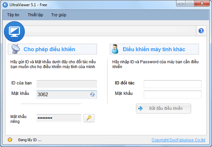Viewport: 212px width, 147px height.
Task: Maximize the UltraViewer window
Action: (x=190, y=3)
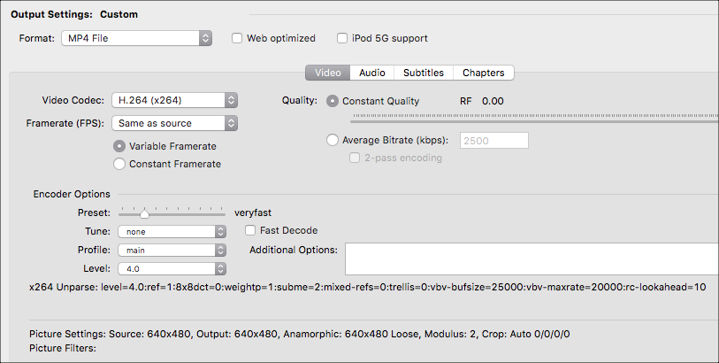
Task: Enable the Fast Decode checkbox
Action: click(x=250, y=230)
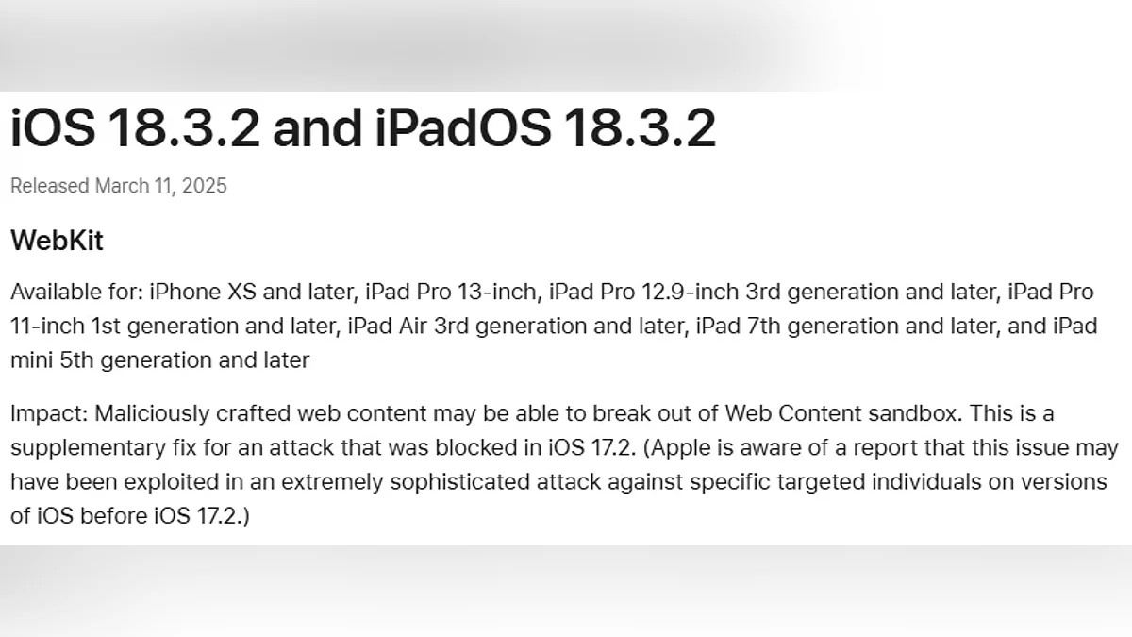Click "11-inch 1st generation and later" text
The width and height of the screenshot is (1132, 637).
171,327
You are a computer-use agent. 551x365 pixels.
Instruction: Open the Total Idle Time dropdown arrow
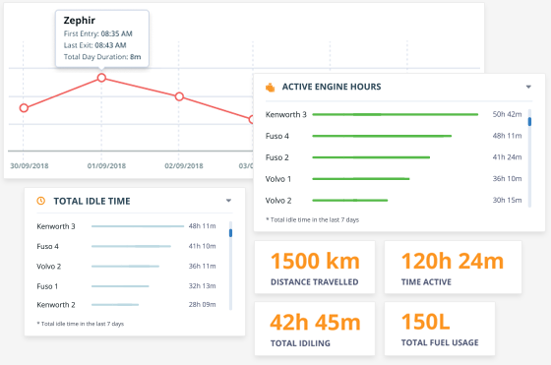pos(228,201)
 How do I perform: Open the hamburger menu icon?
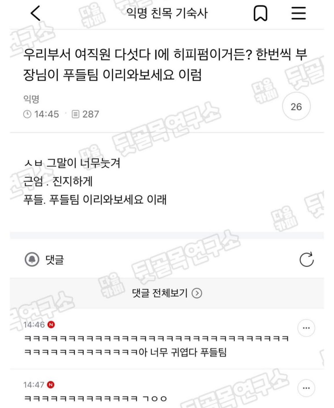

ACTIVITY:
Your copy should hold exactly the lines from the one that contains "You are a computer-use agent. 551x365 pixels." through the final line of the data, both ends included, and no pictures.

ANSWER BELOW:
You are a computer-use agent. 551x365 pixels.
Instruction: Open the Total Idle Time dropdown arrow
pos(228,201)
 How do I perform: Open the hamburger menu icon?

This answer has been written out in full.